## Work task
Copy out, exactly as written, only the line containing "Vous avez des doutes? (1071, 1037)" and the lines after it through the end of the records.

◇ ◇ ◇

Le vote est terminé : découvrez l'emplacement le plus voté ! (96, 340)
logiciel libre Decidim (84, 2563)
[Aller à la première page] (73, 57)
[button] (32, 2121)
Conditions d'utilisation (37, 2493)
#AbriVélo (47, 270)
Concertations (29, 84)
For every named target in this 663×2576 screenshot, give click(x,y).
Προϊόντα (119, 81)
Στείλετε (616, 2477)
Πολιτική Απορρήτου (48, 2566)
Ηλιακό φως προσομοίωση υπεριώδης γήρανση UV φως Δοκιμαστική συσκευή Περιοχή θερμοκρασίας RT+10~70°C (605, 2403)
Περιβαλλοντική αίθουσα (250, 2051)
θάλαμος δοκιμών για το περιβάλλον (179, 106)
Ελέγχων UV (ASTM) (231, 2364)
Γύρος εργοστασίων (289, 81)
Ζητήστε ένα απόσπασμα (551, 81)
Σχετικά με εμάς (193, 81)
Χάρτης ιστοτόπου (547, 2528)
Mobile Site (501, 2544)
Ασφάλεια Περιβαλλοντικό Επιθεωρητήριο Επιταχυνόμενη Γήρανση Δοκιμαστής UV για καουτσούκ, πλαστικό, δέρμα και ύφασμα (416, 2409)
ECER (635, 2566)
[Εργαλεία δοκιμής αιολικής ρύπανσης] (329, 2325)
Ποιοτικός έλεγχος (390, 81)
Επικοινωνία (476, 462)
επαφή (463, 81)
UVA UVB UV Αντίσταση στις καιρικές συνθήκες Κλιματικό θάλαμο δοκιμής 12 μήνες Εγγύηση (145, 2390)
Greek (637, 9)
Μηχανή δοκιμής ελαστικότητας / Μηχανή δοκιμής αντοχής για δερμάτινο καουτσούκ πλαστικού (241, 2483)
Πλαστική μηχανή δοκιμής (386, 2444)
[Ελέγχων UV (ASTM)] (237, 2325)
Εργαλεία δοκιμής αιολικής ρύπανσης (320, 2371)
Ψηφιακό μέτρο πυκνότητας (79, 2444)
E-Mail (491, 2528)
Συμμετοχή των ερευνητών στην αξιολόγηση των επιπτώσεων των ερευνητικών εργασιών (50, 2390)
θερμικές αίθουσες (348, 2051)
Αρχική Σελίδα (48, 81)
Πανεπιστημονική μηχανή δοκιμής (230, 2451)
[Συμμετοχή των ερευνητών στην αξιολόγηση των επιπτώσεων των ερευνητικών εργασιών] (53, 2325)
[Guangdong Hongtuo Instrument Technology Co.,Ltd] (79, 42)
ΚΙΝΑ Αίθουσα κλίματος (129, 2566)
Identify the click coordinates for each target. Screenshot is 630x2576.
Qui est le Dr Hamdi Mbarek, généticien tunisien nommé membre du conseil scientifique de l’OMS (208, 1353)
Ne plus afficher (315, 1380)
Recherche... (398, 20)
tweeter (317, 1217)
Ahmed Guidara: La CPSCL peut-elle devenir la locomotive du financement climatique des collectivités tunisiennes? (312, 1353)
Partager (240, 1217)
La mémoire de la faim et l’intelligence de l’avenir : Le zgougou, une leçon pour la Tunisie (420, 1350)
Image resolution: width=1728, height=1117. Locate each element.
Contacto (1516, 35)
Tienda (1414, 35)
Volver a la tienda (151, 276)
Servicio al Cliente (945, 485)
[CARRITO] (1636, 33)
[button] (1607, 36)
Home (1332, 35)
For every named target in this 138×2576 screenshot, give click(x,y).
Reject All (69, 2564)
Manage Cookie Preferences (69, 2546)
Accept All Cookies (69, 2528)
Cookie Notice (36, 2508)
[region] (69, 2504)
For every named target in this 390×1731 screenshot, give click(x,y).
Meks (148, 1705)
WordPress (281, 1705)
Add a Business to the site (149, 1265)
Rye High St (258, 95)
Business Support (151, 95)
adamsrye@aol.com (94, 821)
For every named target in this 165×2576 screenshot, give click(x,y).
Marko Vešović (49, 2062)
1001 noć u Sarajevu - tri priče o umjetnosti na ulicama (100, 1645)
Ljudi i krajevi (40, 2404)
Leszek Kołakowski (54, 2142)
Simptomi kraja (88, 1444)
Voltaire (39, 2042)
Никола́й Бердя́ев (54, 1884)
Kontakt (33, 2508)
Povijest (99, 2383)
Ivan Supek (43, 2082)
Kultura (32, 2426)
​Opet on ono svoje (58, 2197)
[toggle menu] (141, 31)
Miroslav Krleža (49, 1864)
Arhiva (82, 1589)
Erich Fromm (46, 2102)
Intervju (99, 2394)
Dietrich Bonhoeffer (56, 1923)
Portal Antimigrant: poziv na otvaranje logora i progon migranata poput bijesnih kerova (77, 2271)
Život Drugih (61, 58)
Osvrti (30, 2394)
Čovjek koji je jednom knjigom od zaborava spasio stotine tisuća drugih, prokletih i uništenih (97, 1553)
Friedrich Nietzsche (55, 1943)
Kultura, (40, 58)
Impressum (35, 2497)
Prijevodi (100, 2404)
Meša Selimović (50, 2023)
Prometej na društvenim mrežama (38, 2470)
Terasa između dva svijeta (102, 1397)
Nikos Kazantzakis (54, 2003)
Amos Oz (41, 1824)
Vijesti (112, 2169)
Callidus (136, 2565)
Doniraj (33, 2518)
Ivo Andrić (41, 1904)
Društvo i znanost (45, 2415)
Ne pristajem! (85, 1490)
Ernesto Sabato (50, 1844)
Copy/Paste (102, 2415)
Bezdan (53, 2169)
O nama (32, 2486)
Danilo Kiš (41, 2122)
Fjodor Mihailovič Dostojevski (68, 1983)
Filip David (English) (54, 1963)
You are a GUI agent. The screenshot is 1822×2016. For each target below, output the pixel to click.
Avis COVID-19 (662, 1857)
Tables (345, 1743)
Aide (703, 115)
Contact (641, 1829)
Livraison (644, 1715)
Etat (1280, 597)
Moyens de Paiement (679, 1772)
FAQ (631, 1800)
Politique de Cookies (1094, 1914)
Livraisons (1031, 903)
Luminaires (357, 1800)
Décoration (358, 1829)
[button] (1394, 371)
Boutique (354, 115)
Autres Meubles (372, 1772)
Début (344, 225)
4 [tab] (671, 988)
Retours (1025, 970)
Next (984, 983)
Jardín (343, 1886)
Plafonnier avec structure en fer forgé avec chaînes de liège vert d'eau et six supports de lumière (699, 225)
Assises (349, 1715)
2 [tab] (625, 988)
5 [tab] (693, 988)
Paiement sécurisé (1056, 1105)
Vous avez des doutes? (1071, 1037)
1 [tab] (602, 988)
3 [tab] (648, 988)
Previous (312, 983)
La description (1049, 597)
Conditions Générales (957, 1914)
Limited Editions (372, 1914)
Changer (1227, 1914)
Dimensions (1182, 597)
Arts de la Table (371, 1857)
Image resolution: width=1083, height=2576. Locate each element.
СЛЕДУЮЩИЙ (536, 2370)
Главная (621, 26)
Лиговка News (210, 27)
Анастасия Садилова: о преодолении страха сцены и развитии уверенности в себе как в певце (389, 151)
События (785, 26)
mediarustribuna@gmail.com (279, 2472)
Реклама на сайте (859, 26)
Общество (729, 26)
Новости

◇ ◇ ◇

## Response
Vous avez des doutes? (1071, 1037)
1 [tab] (602, 988)
3 [tab] (648, 988)
Previous (312, 983)
La description (1049, 597)
Conditions Générales (957, 1914)
Limited Editions (372, 1914)
Changer (1227, 1914)
Dimensions (1182, 597)
Arts de la Table (371, 1857)
Image resolution: width=1083, height=2576. Locate each element.
СЛЕДУЮЩИЙ (536, 2370)
Главная (621, 26)
Лиговка News (210, 27)
Анастасия Садилова: о преодолении страха сцены и развитии уверенности в себе как в певце (389, 151)
События (785, 26)
mediarustribuna@gmail.com (279, 2472)
Реклама на сайте (859, 26)
Общество (729, 26)
Новости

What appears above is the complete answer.